Material for the task -
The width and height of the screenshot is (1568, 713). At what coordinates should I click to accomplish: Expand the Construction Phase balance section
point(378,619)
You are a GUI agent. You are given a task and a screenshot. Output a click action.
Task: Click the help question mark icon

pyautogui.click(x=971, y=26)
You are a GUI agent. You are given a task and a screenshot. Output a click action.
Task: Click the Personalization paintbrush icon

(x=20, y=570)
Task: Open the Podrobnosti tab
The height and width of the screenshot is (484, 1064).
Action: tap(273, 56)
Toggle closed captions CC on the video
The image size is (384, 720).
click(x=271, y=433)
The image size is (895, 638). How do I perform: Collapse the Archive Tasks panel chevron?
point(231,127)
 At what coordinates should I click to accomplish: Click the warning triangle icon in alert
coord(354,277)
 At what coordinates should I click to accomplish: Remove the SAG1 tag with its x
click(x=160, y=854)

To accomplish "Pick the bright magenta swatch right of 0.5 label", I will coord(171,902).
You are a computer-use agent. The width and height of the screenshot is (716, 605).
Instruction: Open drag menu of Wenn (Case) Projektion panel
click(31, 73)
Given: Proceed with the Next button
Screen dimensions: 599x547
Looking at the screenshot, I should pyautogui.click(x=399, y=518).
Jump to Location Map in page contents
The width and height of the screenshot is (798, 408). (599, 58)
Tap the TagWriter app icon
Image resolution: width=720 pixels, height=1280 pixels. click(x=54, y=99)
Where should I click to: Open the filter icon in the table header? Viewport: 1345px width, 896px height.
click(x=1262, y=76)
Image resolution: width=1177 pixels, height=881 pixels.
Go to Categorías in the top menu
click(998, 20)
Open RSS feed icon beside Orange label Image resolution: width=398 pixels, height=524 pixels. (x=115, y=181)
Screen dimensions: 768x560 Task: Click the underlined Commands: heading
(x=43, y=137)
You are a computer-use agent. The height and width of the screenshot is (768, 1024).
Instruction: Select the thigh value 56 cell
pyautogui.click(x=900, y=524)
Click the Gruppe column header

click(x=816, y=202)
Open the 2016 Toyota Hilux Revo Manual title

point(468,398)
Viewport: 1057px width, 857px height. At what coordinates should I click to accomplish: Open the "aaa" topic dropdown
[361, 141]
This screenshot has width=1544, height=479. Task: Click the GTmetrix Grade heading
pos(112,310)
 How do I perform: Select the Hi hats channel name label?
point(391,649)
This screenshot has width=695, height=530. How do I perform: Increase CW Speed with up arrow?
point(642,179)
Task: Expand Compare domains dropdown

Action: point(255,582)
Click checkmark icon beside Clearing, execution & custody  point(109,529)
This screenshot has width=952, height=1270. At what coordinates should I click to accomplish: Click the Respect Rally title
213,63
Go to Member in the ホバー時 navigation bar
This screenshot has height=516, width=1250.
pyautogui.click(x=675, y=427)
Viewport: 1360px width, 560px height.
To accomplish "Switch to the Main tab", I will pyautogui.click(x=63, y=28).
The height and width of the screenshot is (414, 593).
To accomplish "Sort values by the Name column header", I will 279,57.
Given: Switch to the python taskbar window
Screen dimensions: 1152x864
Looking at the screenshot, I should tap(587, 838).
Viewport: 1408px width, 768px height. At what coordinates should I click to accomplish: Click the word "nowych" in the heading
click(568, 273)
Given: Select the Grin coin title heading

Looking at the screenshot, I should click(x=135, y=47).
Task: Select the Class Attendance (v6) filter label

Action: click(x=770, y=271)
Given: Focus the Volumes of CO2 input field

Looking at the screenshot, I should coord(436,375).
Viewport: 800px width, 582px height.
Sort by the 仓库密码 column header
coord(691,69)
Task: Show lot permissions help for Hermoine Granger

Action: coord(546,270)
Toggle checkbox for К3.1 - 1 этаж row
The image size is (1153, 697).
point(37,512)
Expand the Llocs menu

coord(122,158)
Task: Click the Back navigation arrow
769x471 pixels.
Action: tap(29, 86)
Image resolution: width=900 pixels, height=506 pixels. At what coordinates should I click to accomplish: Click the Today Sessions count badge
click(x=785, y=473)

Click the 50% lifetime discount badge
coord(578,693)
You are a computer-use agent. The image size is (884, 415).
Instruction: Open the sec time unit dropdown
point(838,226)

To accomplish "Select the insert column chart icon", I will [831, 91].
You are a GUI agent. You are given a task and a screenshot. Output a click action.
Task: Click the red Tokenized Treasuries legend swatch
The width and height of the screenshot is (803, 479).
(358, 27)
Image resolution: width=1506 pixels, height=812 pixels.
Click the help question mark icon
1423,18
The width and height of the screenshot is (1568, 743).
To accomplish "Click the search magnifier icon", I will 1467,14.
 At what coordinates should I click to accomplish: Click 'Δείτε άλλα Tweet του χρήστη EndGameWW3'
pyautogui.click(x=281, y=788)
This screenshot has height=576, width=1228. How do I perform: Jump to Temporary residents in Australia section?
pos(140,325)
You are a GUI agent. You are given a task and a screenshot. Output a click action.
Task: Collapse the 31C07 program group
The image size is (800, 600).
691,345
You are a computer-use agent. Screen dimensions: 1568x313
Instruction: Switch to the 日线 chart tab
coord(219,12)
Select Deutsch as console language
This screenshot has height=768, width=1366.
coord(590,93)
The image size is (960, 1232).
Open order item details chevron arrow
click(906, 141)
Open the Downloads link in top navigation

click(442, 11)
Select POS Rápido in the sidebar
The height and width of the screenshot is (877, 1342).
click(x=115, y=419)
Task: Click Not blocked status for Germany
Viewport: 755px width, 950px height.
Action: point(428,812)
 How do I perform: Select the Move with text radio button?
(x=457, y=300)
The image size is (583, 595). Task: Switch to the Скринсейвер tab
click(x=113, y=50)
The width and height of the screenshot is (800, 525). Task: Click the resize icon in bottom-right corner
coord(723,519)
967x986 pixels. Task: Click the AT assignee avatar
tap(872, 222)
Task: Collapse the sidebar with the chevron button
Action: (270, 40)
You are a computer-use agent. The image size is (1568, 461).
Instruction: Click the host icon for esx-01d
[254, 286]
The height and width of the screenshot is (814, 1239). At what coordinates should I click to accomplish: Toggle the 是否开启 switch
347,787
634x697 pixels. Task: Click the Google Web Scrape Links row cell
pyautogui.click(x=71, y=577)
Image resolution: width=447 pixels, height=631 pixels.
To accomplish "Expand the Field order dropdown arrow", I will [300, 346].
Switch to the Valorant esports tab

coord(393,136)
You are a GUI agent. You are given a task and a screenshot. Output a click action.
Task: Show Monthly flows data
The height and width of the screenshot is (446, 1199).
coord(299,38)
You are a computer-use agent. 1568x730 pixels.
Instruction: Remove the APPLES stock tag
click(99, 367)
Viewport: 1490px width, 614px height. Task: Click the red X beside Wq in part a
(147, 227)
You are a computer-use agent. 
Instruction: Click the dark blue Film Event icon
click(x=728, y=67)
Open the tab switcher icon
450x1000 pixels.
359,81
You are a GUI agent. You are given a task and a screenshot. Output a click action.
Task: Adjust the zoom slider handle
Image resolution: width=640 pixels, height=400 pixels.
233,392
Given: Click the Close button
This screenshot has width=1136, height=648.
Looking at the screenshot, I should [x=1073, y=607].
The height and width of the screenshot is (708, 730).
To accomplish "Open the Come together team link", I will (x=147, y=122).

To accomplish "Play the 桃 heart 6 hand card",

Instructions to follow -
Gather every line from the entries above where the word "computer" appears, and copy them.

Solution to the exercise -
You are a computer-use agent. The width and height of the screenshot is (716, 605).
You are a computer-use agent. The height and width of the screenshot is (768, 1024).
You are a computer-use agent. The image size is (884, 415).
You are a computer-use agent. Screen dimensions: 1568x313
You are a computer-use agent. The image size is (1568, 461).
You are a computer-use agent. 1568x730 pixels.
You are a computer-use agent. 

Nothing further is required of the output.